On the CHW level, the lack of a supportive system is evident, and it appears that the intervention in this study mitigated these challenges by creating a supportive system that improved CHW working conditions and thus their ability to carry out their work effectively. Training, access to transport, equipment and supervision played a major role in this. Although out of scope for this study, robust recruitment processes also emerged as a foundation for a successful program and others8. Recruitment is one of the key pillars in the Philani model38 and valuable lessons could be learnt from these processes, although recruitment was not a measured outcome.
The current CHW system needs major restructuring, shifting away from CHWs essentially operating in isolation, to one where CHWs are recruited systematically, provided with higher quality training, and given access to resources such as equipment and transport in order to perform their duties. Such a system would further ensure that CHWs receive supportive supervision that goes beyond simply administrative supervision.
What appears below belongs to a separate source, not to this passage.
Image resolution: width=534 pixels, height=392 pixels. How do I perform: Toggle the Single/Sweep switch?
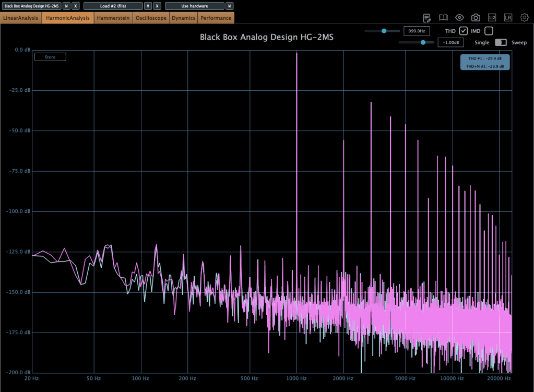click(x=501, y=42)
CHWs have the potential to provide vital support in communities, but they need to operate in a functional supportive system1. It is clear that the governmental CHW program has many challenges – a number of which were temporarily mitigated by the intervention tested in the parent study of this research, in a collaboration between a local NGO and the Department of Health. These findings are promising, and stakeholders’ experiences of this intervention provide important lessons to take forward. Based on our findings in this study, we have developed a list of recommendations for practice.
Recommendations for practice
- Contracts and reimbursements are important for CHW motivation, and are essential prerequisites for CHW program success.
- High-quality training of CHWs is critical. Further investments in high-quality training should be made.
- Better access to equipment, for example scales and blood pressure machines, is needed.
- Access to transport is critical in rural areas to access remote locations.
- Supportive supervision is critical and can be provided through an intervention like the one presented here.
It is important to note the limitations of this study. Stakeholders interviewed in this substudy were from a relatively small pool of partly Department of Health-employed stakeholders taking part in a larger trial in one province of South Africa. This may have caused concerns about confidentially; furthermore, it may have had an impact on the level of honesty in the interviews (eg reporting bias), particularly around critical feedback. We do not believe this was the case in this study, as various measures were put in place to ensure confidentiality, as described. Furthermore, the interviewer was not previously known to the stakeholders and was independent of the Eastern Cape Department of Health, which we believe was an advantage.
CHWs play a valuable role in the healthcare system, especially in rural low-resource areas. More resources need to be allocated to training, equipment and supportive supervision.